▶ Stored dataset items
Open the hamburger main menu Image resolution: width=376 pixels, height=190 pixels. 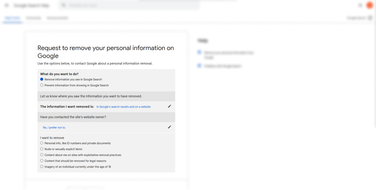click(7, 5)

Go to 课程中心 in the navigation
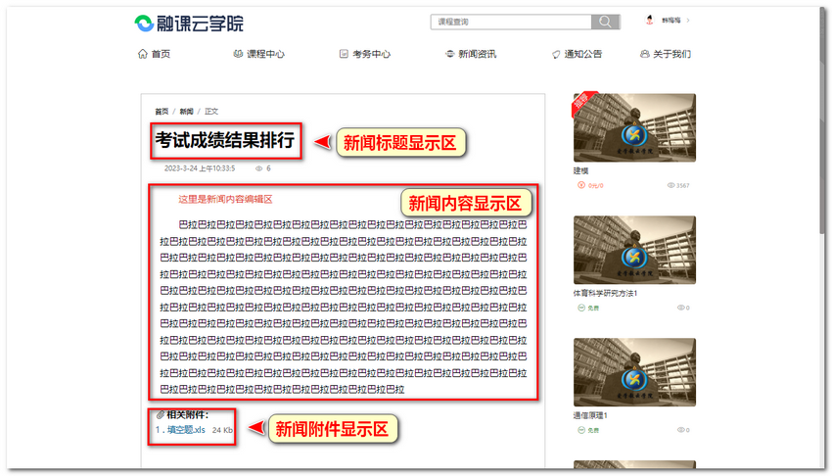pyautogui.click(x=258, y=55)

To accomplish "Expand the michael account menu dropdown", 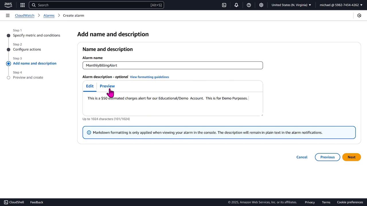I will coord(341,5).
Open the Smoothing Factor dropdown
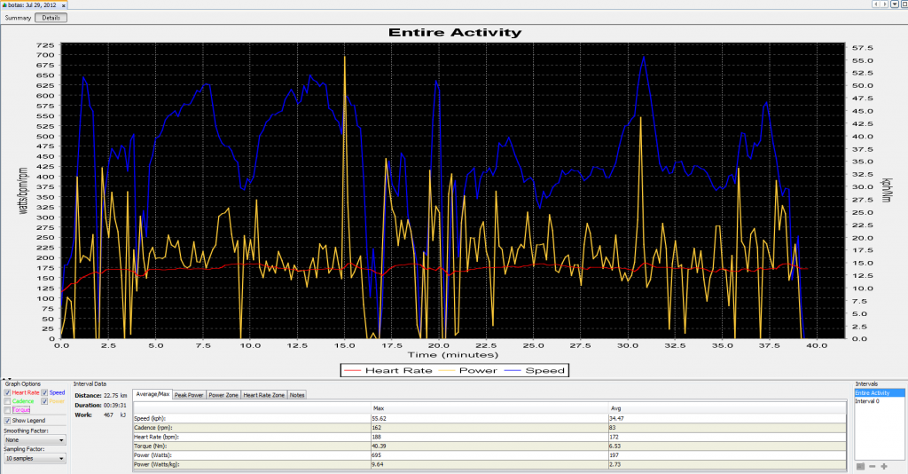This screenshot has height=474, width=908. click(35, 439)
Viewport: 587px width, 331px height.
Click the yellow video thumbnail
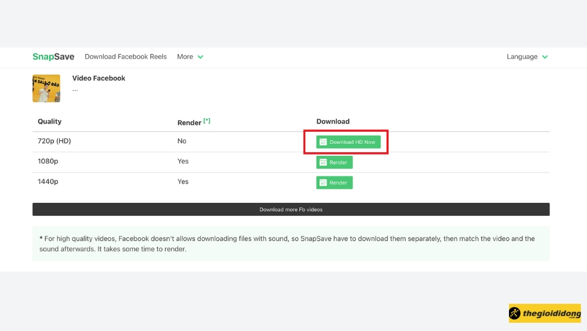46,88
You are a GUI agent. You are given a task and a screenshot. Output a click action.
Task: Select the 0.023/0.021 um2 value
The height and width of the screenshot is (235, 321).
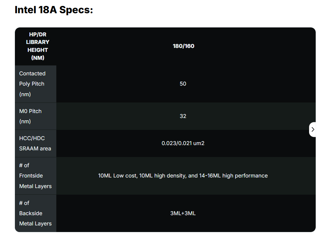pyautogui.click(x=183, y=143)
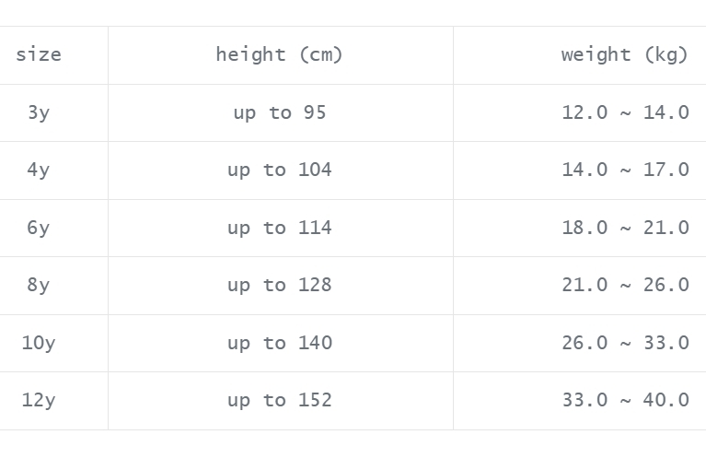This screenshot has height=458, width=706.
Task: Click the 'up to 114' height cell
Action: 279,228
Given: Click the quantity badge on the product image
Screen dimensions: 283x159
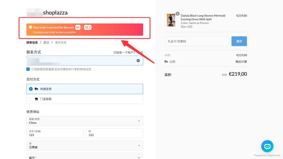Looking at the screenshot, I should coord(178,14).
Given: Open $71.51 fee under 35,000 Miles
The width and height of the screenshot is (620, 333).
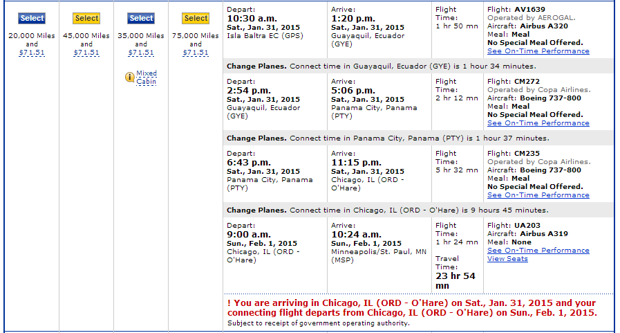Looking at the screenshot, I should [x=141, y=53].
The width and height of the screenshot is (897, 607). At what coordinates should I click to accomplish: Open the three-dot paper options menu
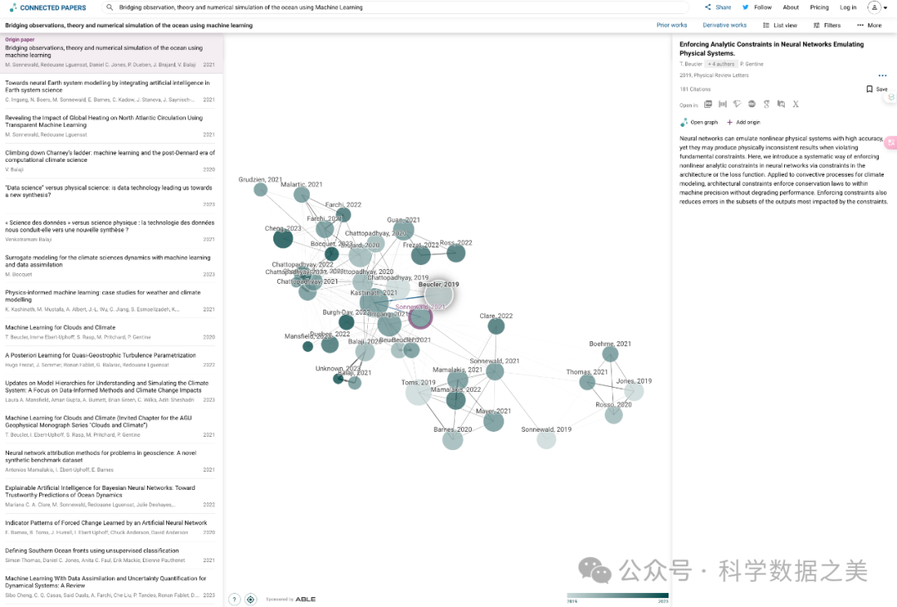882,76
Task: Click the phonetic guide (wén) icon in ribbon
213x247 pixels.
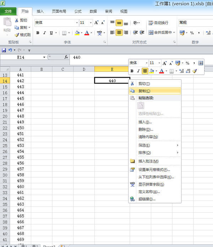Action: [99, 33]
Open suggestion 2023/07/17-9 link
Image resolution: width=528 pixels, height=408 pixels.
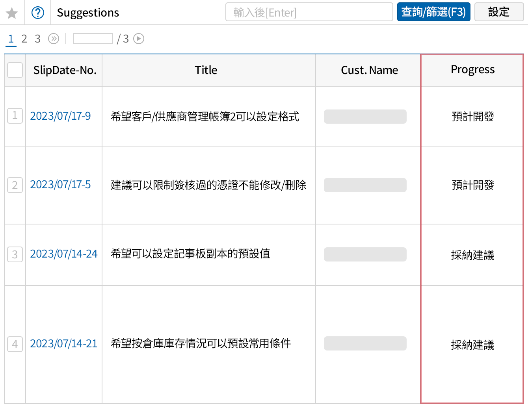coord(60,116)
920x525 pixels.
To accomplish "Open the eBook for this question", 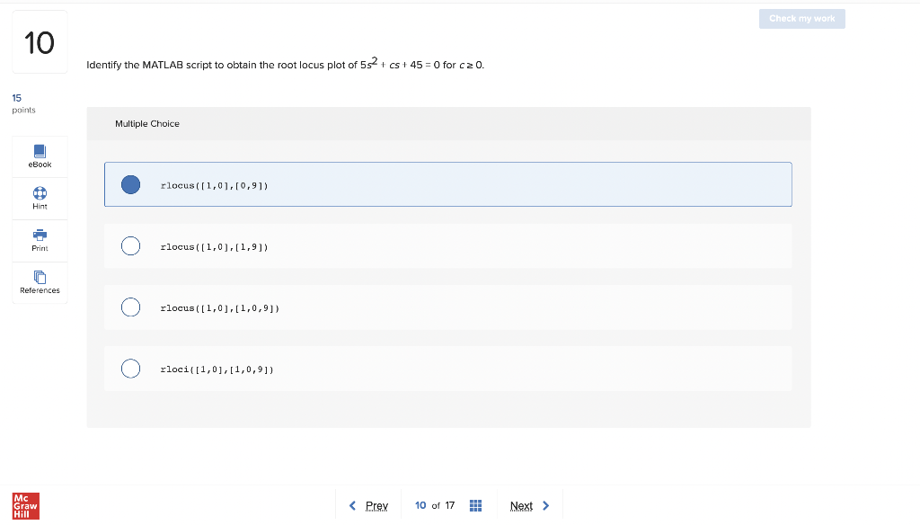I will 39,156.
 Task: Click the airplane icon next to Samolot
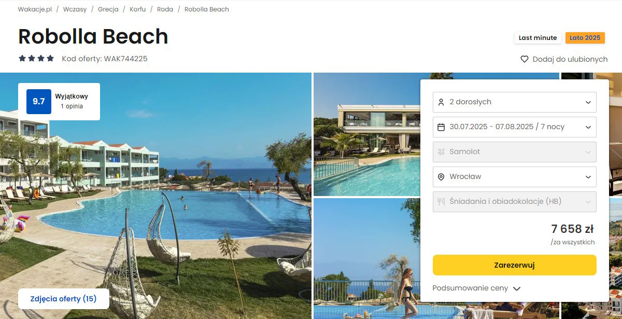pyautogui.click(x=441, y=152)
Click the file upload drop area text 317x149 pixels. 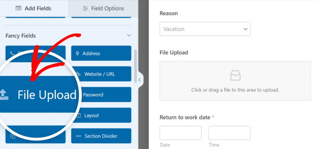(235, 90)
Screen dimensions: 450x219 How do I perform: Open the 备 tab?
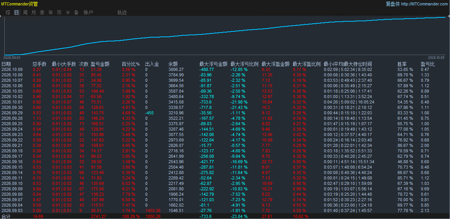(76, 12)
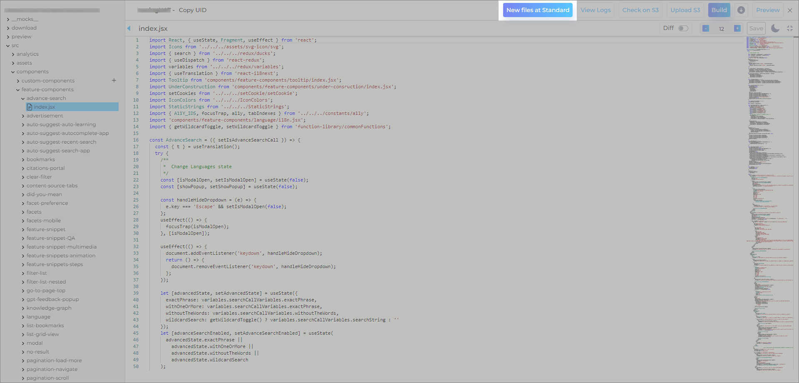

▶ Exercise
Using the entries above, reproduce word for word only the lines from the one that contains "Open the Smoothing Factor dropdown" to the one that contains "Given: Click the", both ends included, and drop every picture.

▶ Solution to this task
Open the Smoothing Factor dropdown
This screenshot has height=474, width=908. click(35, 439)
Viewport: 587px width, 331px height.
Click the yellow video thumbnail
46,88
You are a GUI agent. You are given a task and a screenshot. Output a click action.
Task: Select the 0.023/0.021 um2 value
The height and width of the screenshot is (235, 321).
pyautogui.click(x=183, y=143)
This screenshot has height=458, width=706.
Task: Click the 'up to 114' height cell
Action: 279,228
Given: Click the quantity badge on the product image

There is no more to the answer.